Her practice blends poetic narratives with spatial experimentation, creating environments that are both reflective and immersive. Through a sensitive engagement with materiality, detail and spatial sequencing, she crafts experiences that extend beyond the visual, encouraging a deeper, more intimate connection between the user and their surroundings.
Nantanie approaches each project with clarity and intention, developing ideas that are conceptually grounded yet emotionally resonant, with a strong emphasis on atmosphere, perception and experience.
Therma:Null is a dystopian bathhouse set within the City of the Disgruntled, where those excluded from Singapore’s narrative of progress are displaced to Semakau Island.
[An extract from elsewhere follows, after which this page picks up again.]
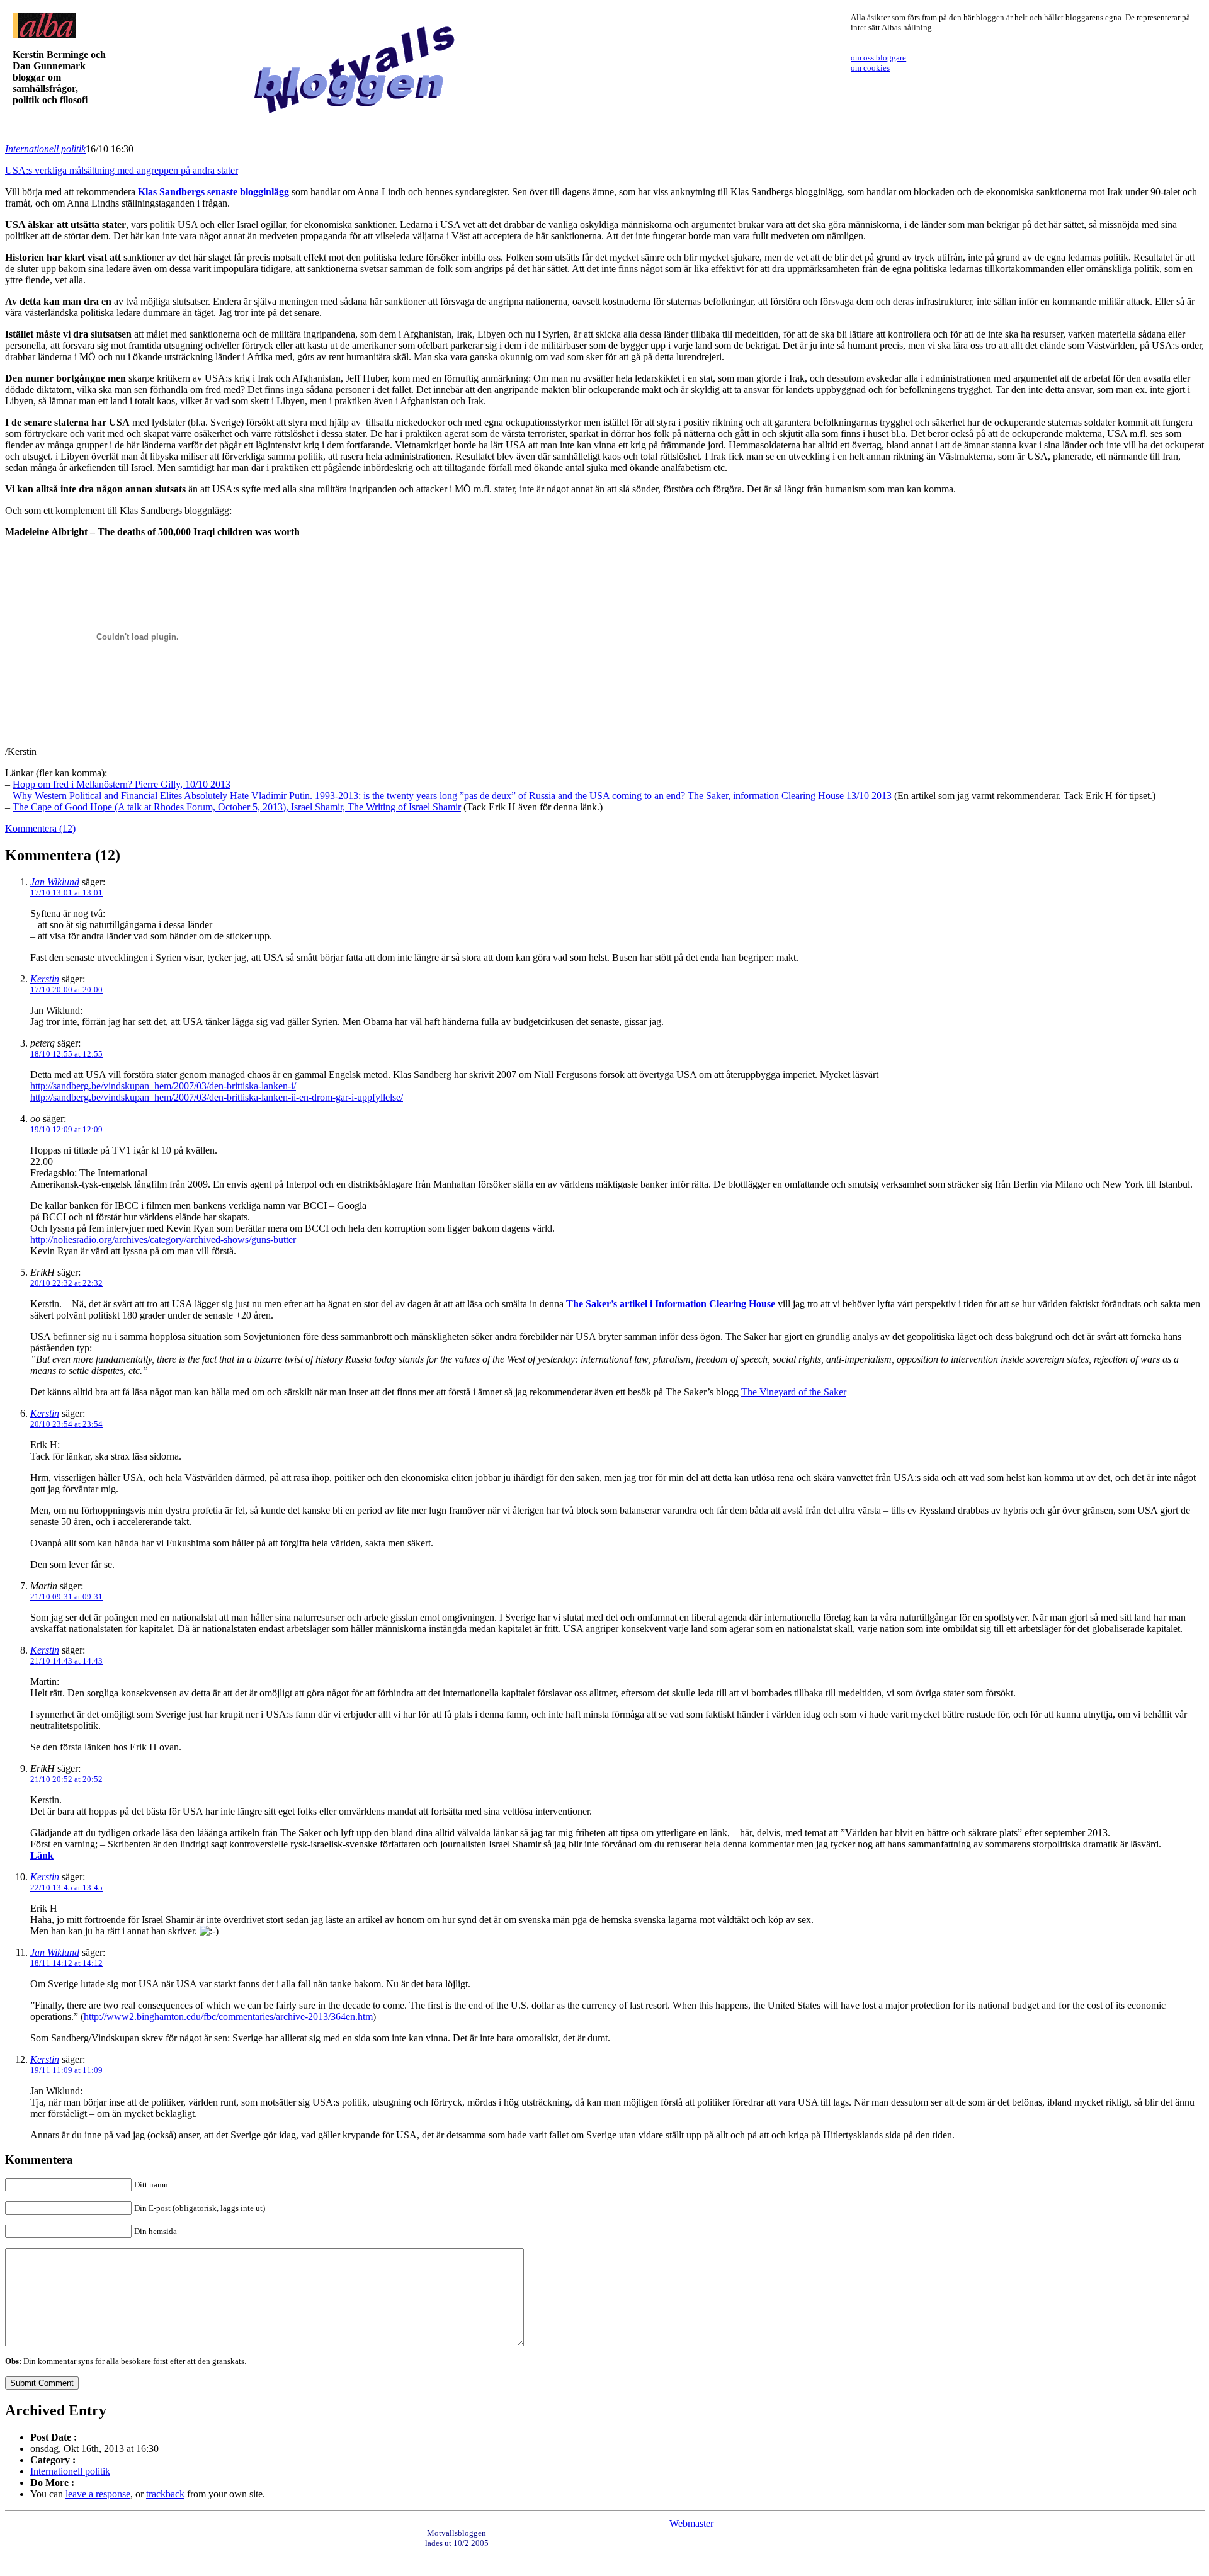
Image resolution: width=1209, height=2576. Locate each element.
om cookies (870, 67)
Driven by the persona of Azeem Rahim, a failed civil engineer turned 'Undoer', the project critiques systemic inequality, meritocracy and the hidden infrastructures that sustain the city.
Using collage as a form-finding methodology, the design translates hollow cores, fragmentation and displacement into a brutalist spatial system.
Organised around a central thermal void, the bathhouse enforces a stark class divide, where elites and workers occupy separate levels yet rely on the same contaminated source. In Therma:Null, cleansing becomes an illusion—revealing how architecture can embody control, neglect and quiet resistance.
The bathhouse is entered through two contrasting thresholds that embody its underlying system of control and class division.
The entrance for the elites is compressed and inward-looking, defined by a narrow ascent and controlled light from above. It suggests exclusivity and privilege, carefully framing the experience of arrival as refined and intentional.
In contrast, the communal entrance for the remaining residents of the city appears more open and accessible, yet its exposed volume and harsh overhead light reveal a different condition—one of vulnerability and surveillance.
Together, these entrances reflect Azeem’s logic: a system where spatial experience reinforces hierarchy, and where the promise of openness and purity is ultimately a constructed illusion.